The extradition hearing of Vijay Mallya continued at Westminster Magistrates Court in London on Friday. Judge Emma Arbuthnot said she would seek further clarification from India on certain documents, but described as “blindingly obvious” the prosecution’s contention about the bank not following its own rules when it came to lending decisions relating to Mallya.
The hearing continued to focus on the admissibility of evidence, following a hearing in January, with the defence barrister Clare Montgomery, attacking the structure of the prosecution’s case, which she said rested on police statements that did not have underlying material, documents with “no evidence of provenance,” and whose relevance one had to judge by inference from 161 witness statements, which rested on “expo facto” analysis that would not meet criteria of admissibility in a UK court.
“There is a mass of evidence but once you break it all out the question is: Is this admissible? The answer is none of it,” concluded Montgomery.
“It’s like a jigsaw puzzle,” said Judge Emma Arbuthnot of the case, as she said there were “certainly signs” the bank had gone against their own guidelines when it came to sanctioning the loan to Mallya. She, however, sought further details on the origin of documents included in the prosecution’s case. “I will invite the Indian authorities to explain the position with page numbers.
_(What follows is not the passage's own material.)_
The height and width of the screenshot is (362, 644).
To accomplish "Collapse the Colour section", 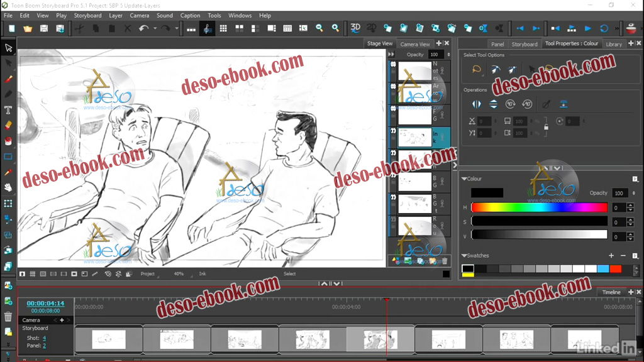I will [x=464, y=179].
If it was a conspiracy involving [Yogesh] Agarwal – Chairman of the bank – it would be useful to have some page numbers,” she told the court. “This is all about detail.”
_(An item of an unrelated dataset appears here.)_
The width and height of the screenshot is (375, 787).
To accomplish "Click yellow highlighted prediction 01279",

Accusations that IDBI bent rules to disburse loans to Mallya that he never intended to repay, form part of the prosecution’s case as it attempts to extradite Mallya on the grounds of fraud and money laundering.
The hearing continued on Friday afternoon, as this paper went to print, as the prosecution rejected the defence’s picture of the robustness of its evidence presented to date, including around whether privilege applied to some of the evidence presented.